I constantly see instances of the rhetorical gesture wherein an author or preacher claims that a whole page-worth of intense connotation, allusion, ramification, implication, history, and philosophical baggage are all implied by a single word. “It’s all in there,” they’ll say, or “With one word, he calls to mind the whole….”
I have a hard time believing that such writers and preachers actually believe what they’re saying. I suspect that they draw all these correlations, think they’re cool and provocative, think that the author whose work they’re discussing was terribly smart to have chosen a word that might trigger all these associations, and think that so neat an array of correlations must somehow be decisively attributed to the word itself — rather than to the interpreter, or to the (antecedent) writer’s imagination of what subsequent readers might think.
Is it truly so very weak to say, “Theses allusions, connotations, and so on fit such-and-such a context”? Or, “This word resonates with these other discourses”? Or, “Related words appear in these comparable circumstances”? Why do commentators feel obliged to ascribe intrinsic characteristics to words, when broader experience suggests (to me) that people rarely use words with any but a casual, conventional sense of what they’re doing?
It’s entirely possible for us to make warranted inferences about ways that a text coheres with other texts, contexts, usages, discourses, and so on, without making the (false) claim that “all of that” is somehow packed into one word. No, no, no, it isn’t.

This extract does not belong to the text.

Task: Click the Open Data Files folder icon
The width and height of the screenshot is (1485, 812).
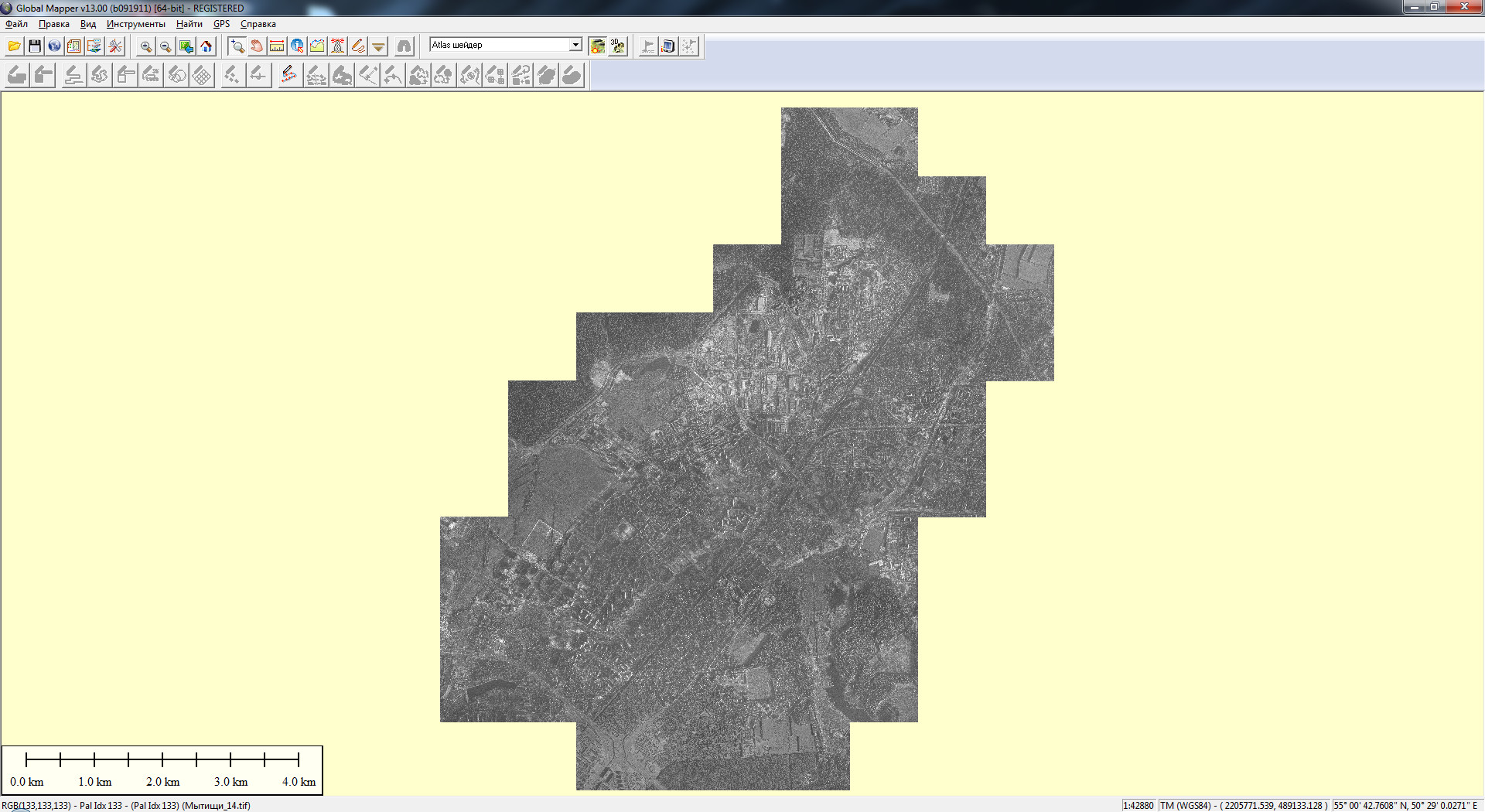Action: pyautogui.click(x=14, y=46)
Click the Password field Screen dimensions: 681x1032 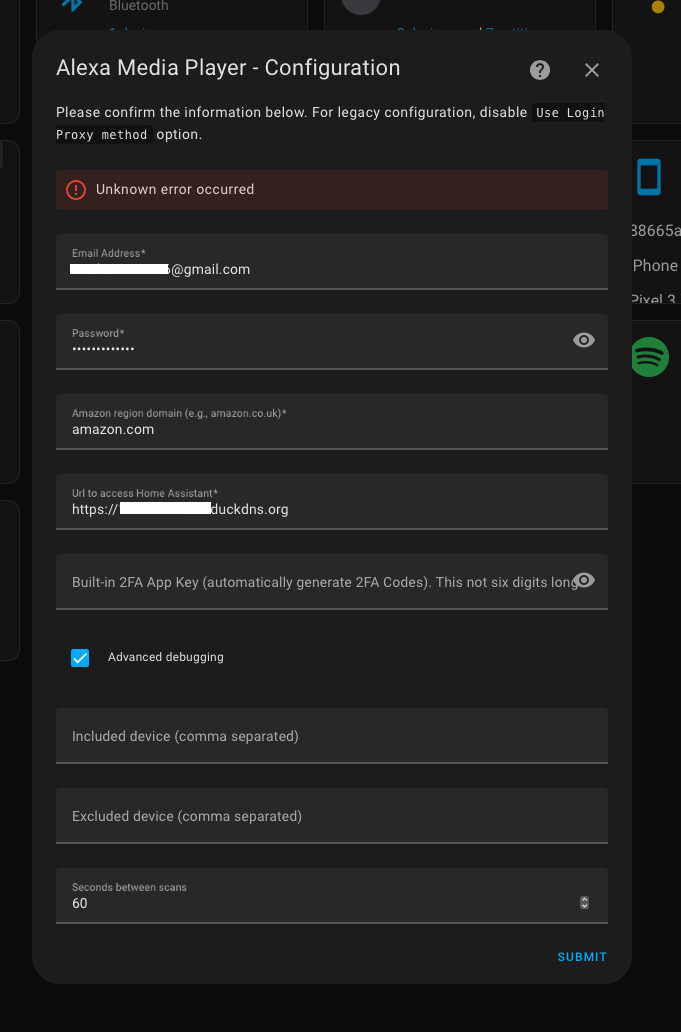300,341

Though it is certainly true that words have no intrinsic characteristics, and that semantic value is very strongly context-driven, is it not sometimes the case that authors really do make very conscious, intentional choices with regard to specific words? I can’t think of the reference right now, somewhere in IFG, but I think Halladay talks about “lexically dense” discourse. Modern legal language, or some brands of theological language might fit the bill here. A word like “substance” or “essence” when found in theological discourse holds more semantic weight than words generally do. Of course context remains absolutely vital, and if one is to err it must be on the side of context, but sometimes I wonder (just a little bit mind you) if we haven’t become so afraid of Barr’s fallacy that we are afraid to allow some semantically dense lexemes to have their say.
But only very rarely. Almost never. Really, really, very much almost never. Please continue to add qualifications and caveats as needed.
Thanks, Colin; I greatly appreciate your visits here. Yes, there are circumstances in which authors “make very conscious, intentional choices with regard to specific words” — although (a) I tend to doubt that they have everything in mind that the commentators claim, and (b) those are fewer occasions than the thick-on-the-ground expositors would have me believe. If there’s reason to think that someone was choosing a word deliberately to evoke other contexts and resonances, the person making that claim owes an account of what those reasons are.
I think I’d still respond that the phenomenon of “lexical density” has more to do with contexts than lexemes. Within the field of conventions that govern legal opinions and arguments, certain words (conventionally) play very particular roles; but that’s not a feature of the word itself, as can be illustrated by the number of times we see amateurs try to make a point of law, only to be corrected by insiders who know that such-and-such is a legal term of art, without its usual domain of reference. Likewise theology; if we split a dime for every treatise on Trinitarian theology that devotes ten pages to what “person” means, we’d each be able to finance a healthy unpaid leave. But it’s not that there’s a mystical semantic internality to “person,” only that we take part in a peculiar discourse that vests tremendous importance in how the term “person” is applied to God.
Yes, I fully agree on all points. I particularly agree on the point about commentators’ abuse of the so-called “lexical fallacy.” And yes, lexical density is a phenomenon that relies on broader kinds of discourses or linguistic registers (you can see I like Halladay’s social-semiotic). Though I do wonder if we might be able to identify particular kinds of linguistic register within the biblical corpus. Such a project might make some use of the concept of lexical density, though of course it would have to proceed with extreme caution. Interesting stuff in any case.
Oh, and I greatly appreciate that there is a here to visit :). It’s nice to interact with other scholars who have such eclectic interests.